From: Michael Brunsteiner <[EMAIL PROTECTED]>
Reply-To: Discussion list for GROMACS users <[email protected]>
To: gmx users <[email protected]>
Subject: [gmx-users] Re: problem with free energy calculations
Date: Tue, 6 Feb 2007 12:55:06 -0800 (PST)


Thanks for your comments!

Berk Hess wrote:

> One "obvious" problem is that using two thermostats is incorrect.
> In this way the com of the water with respect to the com of the rest
> will not be sampled correctly (both are fixed).

I am not sure I understand what you mean, is the COM reset
for each temperature group seperately or not ??
(I used nstcomm = 100) ... when the systems are still
interacting, i.e., when lambe < 1 I wouldn't expext
this to be a problem, while when the water is completely
de-coupled (lambda=1) then I actually NEED to use two
thermostates plus a finite nstcomm, since otherwise I
might end up with a water thats either much too "hot"
or too "cold", or a tumbling ice-cube ...


You indeed need to couple the two groups separately
when approaching the decoupled state.
But you also want to sample the motion of the one
water with respect to the rest of the system correctly.
For that you would need a third thermostat for these
three degrees of freedom. Gromacs does not have such
a feature and I guess neither do many other packages.
In a recent paper I found out that for amino-acid analog
solvation free energies this gives an error of roughly 2 kJ/mol.
So it is probably not the explanation for your problem.

> The solution is using the sd integrator.

There must be a way to do that with a normal verlet algorithm
or the like ... the sd integrator, i.e. the Langevin dynamics, was
meant to be used with implicit solvent, after all. There is
this friction term that's meant to mimic the effect of the
explicit water, and even if you let the friction constant zeta
be very large, i.e., if you do away with the friction term, you
just end up with a primitive kind of thermostate, and i can't
see a reason why this should be any better than Nose Hoover !?

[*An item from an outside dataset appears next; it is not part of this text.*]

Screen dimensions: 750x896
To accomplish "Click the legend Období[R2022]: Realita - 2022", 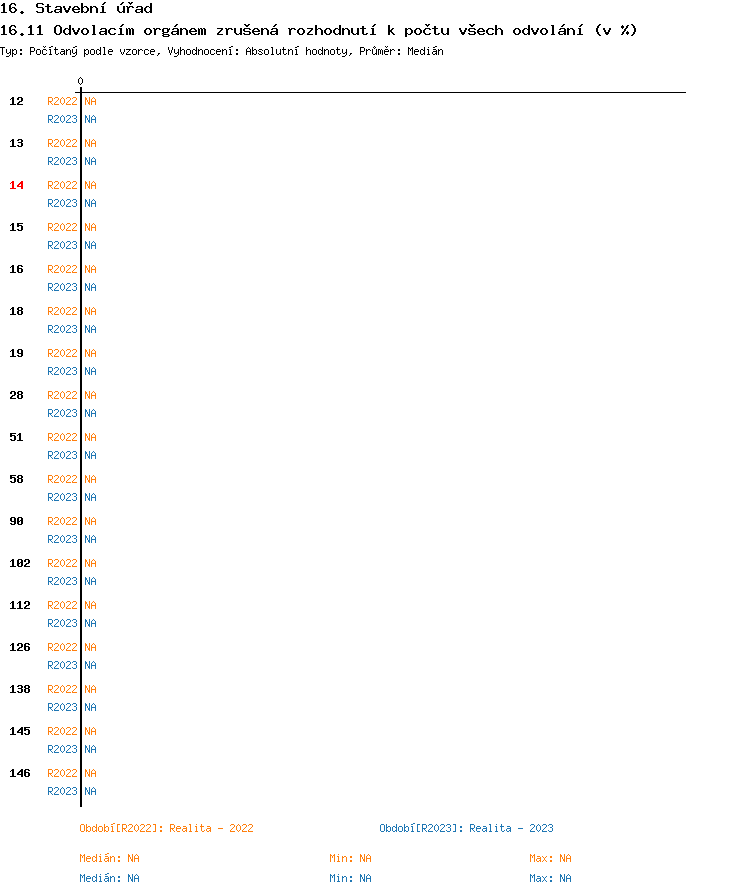I will pos(166,829).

SD is not a primitive kind of thermostat. It is a pefectly valid thermostat
that gives you a guaranteed Boltzmann ensemble, without the nasty
problems that global thermostats have for systems with nearly decoupled
modes. When you take the friction coefficient smaller than the viscosity of water
the effect of friction is negligible and anyhow for free-energy calculations
you don't care about the dynamics.


> Another issue is that since water is strongly hydrogen bonding
> and the hydrogen bond interaction is rapidly soft-cored,
> you probably need much closer spaced lambda point at lambda=0
> (i.e. use an inhomogeneous spacing).

that would mean to forgo one of the advantages of softcore
potentials altogether, since this is exactly why we use
them: to spare ourselves the extensive sampling required
when approaching lambda=1 (where the interactions between
particle and the rest approach zero, and dA/dlambda
diverges)

No.
You need the soft-core to avoid the singularities at r=0.
The problem is that water is very strongly hydrogen bonding
and you need to brake these hydrogen bonds.
How this happen along your lambda path depends very
much on the choice of interpolation and also on the water model.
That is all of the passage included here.